Each story has the immediacy of a diary entry and the floating nausea of a sleepless night.
The cat who hosts its owner could easily be Kokorito, who appears in the story translated here with the English title “Little Bird.” When the story opens, the narrator is walking out the door to a job interview and discovers that her cat has left a bird dying in the front hall. She wants to revive the bird, but she’s afraid of missing the bus, so she puts it in her pocket and takes it to the interview. Unlikely? Maybe. Impossible? Not at all.

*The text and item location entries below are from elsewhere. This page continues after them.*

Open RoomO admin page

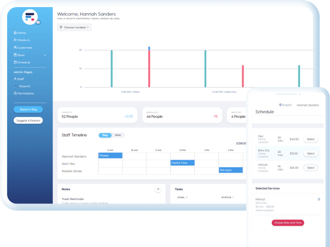tap(24, 86)
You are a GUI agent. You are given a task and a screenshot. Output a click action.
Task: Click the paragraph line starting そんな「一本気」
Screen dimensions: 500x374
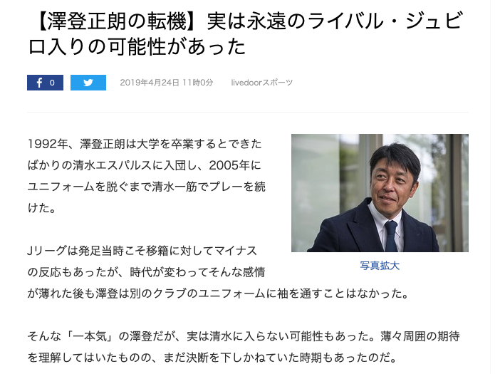tap(244, 336)
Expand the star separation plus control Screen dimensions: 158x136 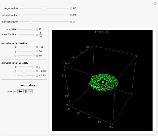[x=71, y=22]
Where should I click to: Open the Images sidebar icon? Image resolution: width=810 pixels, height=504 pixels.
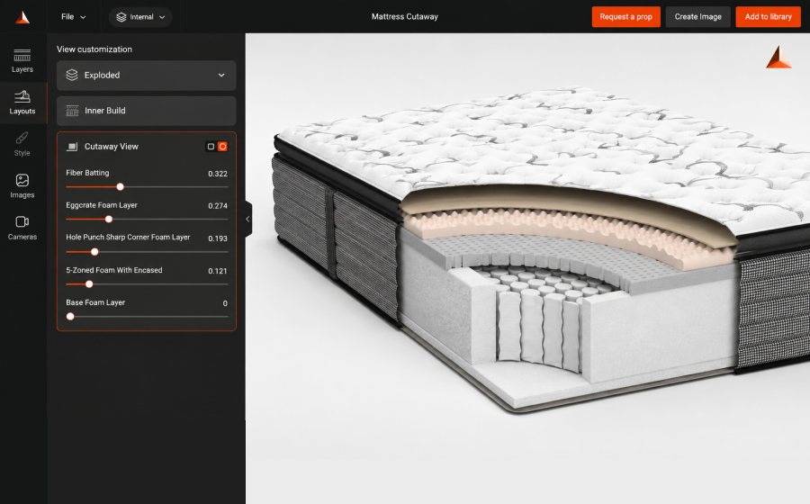pos(23,180)
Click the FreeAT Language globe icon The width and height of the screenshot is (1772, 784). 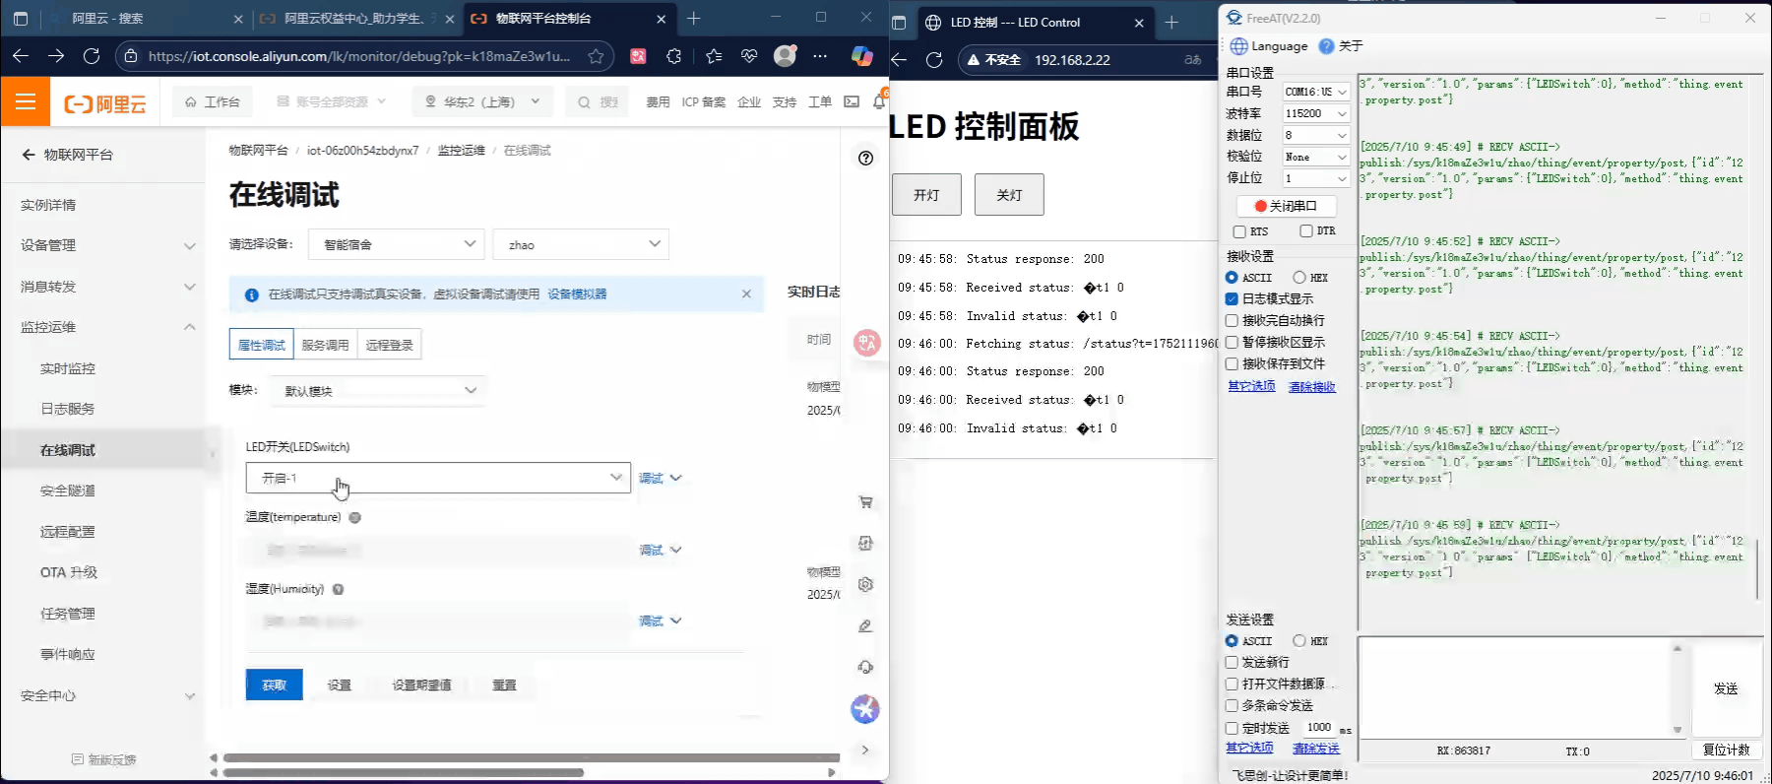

After the interview, the narrator tells us, “On the way home, I see plenty of birds, but I’m looking for the one that kept me company during the interview. I’d like to say thank you.” The character’s joy at the bird’s survival is infectious. Every time I revisit the story, I want to thank the bird, too.
What that means, of course, is that I want to thank the author for the opportunity to look at the world through the eyes of a person who would rather bring a bird to a job interview than let it die. Ulloa Donoso’s writing creates extraordinary worlds for her reader, and in doing so, her work is deeply generous. The best way I know to pay that generosity forward it is to translate her stories. I get to immerse myself in the worlds of her characters, and I get to share their vision with others. And that’s what translation is: the ultimate recommendation, the best way of sharing great literature.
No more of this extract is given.